> _Exercise goal_:
Reproduce all of the entries below, swapping every occurrence of "GUI agent" for "interface agent" and leaving everything else unchanged.

--- begin Provided entries ---

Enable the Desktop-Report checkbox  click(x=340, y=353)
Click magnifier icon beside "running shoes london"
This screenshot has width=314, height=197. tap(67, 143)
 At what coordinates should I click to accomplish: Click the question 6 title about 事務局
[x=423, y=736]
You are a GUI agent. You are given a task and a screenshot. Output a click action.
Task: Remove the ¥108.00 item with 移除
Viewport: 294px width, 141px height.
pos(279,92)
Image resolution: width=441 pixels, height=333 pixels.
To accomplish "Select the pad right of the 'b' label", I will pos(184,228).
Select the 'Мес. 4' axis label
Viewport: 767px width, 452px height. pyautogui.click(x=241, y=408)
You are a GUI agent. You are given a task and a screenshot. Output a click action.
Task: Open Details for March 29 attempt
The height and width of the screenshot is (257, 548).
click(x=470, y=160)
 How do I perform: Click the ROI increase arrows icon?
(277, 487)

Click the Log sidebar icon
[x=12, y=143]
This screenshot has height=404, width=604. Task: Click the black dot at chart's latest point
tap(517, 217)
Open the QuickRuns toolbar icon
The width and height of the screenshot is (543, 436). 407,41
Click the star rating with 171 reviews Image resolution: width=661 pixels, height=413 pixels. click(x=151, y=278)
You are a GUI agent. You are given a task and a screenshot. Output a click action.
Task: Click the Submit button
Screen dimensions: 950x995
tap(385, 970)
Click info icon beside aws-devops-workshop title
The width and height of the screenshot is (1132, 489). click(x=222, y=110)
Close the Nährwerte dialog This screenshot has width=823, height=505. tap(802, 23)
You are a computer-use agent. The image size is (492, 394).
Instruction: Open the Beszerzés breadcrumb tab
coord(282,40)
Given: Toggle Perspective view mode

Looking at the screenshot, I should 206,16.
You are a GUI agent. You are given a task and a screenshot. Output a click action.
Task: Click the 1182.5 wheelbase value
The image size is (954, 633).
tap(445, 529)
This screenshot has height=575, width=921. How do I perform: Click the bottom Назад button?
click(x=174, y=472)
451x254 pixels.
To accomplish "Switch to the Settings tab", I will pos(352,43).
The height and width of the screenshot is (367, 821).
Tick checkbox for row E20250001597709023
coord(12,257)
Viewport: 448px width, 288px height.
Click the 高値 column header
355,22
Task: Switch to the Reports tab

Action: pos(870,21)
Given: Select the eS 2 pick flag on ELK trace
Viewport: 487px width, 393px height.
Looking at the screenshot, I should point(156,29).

--- end Provided entries ---

> _Output below_:
Enable the Desktop-Report checkbox  click(x=340, y=353)
Click magnifier icon beside "running shoes london"
This screenshot has width=314, height=197. tap(67, 143)
 At what coordinates should I click to accomplish: Click the question 6 title about 事務局
[x=423, y=736]
You are a interface agent. You are given a task and a screenshot. Output a click action.
Task: Remove the ¥108.00 item with 移除
Viewport: 294px width, 141px height.
pos(279,92)
Image resolution: width=441 pixels, height=333 pixels.
To accomplish "Select the pad right of the 'b' label", I will pos(184,228).
Select the 'Мес. 4' axis label
Viewport: 767px width, 452px height. pyautogui.click(x=241, y=408)
You are a interface agent. You are given a task and a screenshot. Output a click action.
Task: Open Details for March 29 attempt
The height and width of the screenshot is (257, 548).
click(x=470, y=160)
 How do I perform: Click the ROI increase arrows icon?
(277, 487)

Click the Log sidebar icon
[x=12, y=143]
This screenshot has height=404, width=604. Task: Click the black dot at chart's latest point
tap(517, 217)
Open the QuickRuns toolbar icon
The width and height of the screenshot is (543, 436). 407,41
Click the star rating with 171 reviews Image resolution: width=661 pixels, height=413 pixels. click(x=151, y=278)
You are a interface agent. You are given a task and a screenshot. Output a click action.
Task: Click the Submit button
Screen dimensions: 950x995
tap(385, 970)
Click info icon beside aws-devops-workshop title
The width and height of the screenshot is (1132, 489). click(x=222, y=110)
Close the Nährwerte dialog This screenshot has width=823, height=505. tap(802, 23)
You are a computer-use agent. The image size is (492, 394).
Instruction: Open the Beszerzés breadcrumb tab
coord(282,40)
Given: Toggle Perspective view mode

Looking at the screenshot, I should 206,16.
You are a interface agent. You are given a task and a screenshot. Output a click action.
Task: Click the 1182.5 wheelbase value
The image size is (954, 633).
tap(445, 529)
This screenshot has height=575, width=921. How do I perform: Click the bottom Назад button?
click(x=174, y=472)
451x254 pixels.
To accomplish "Switch to the Settings tab", I will pos(352,43).
The height and width of the screenshot is (367, 821).
Tick checkbox for row E20250001597709023
coord(12,257)
Viewport: 448px width, 288px height.
Click the 高値 column header
355,22
Task: Switch to the Reports tab

Action: pos(870,21)
Given: Select the eS 2 pick flag on ELK trace
Viewport: 487px width, 393px height.
Looking at the screenshot, I should point(156,29).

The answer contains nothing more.